Excerpted text below:
Respiratory infections: treatments, care, your experience?

As kicked off from another thread.

Although pretty much all animals covered by this forum can technically get an RI it seems like ball pythons are A) more popular of a pet and B) a bit more prone to catching them and/or displaying “RI like” behavior.

There is no at-home cure for an RI

With that said you may hear or see people making warm+humid temporary enclosures (“hot box”) for snakes with suspected RI. Some are just quarantine tubs with a few extra degrees of heat and more humidity. Some people build a sort of at-home nebulizer up to and including putting disinfectant in it.

This has been around for a very long time (a quick Google with the right terms will get forum posts from 20 years ago). The effectiveness is questionable at best and can cause some serious damage if attempted incorrectly. Ball pythons subjected to 95F for extended periods can develop significant internal (“invisible”) injuries. The disinfectants used by some are not meant or even tested for exposure directly to the lungs.
End of Excerpted text.
Material supplied below:
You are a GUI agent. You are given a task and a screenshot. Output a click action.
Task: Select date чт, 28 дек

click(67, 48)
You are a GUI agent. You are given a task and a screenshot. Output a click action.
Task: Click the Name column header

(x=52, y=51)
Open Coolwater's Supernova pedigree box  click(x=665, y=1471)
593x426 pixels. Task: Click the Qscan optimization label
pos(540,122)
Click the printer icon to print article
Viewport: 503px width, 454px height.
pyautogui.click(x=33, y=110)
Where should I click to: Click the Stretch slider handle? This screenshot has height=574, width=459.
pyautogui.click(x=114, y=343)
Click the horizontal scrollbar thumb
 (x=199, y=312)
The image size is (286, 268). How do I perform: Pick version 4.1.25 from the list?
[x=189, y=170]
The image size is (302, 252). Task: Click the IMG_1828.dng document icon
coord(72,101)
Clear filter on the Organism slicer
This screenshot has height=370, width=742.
End of Material supplied.
* [Task requirements]
• 1. In the forum post on respiratory infections, what can happen to ball pythons kept at 95F for extended periods?
• 2. From the forum post on respiratory infections, copy the part that opens with the words containing "There is no" and closes with "to the lungs.".
These rows have no connection to the forum post on respiratory infections.

* [Answers for each item]
• 1. They can develop significant internal ("invisible") injuries.

• 2.
There is no at-home cure for an RI

With that said you may hear or see people making warm+humid temporary enclosures (“hot box”) for snakes with suspected RI. Some are just quarantine tubs with a few extra degrees of heat and more humidity. Some people build a sort of at-home nebulizer up to and including putting disinfectant in it.

This has been around for a very long time (a quick Google with the right terms will get forum posts from 20 years ago). The effectiveness is questionable at best and can cause some serious damage if attempted incorrectly. Ball pythons subjected to 95F for extended periods can develop significant internal (“invisible”) injuries. The disinfectants used by some are not meant or even tested for exposure directly to the lungs.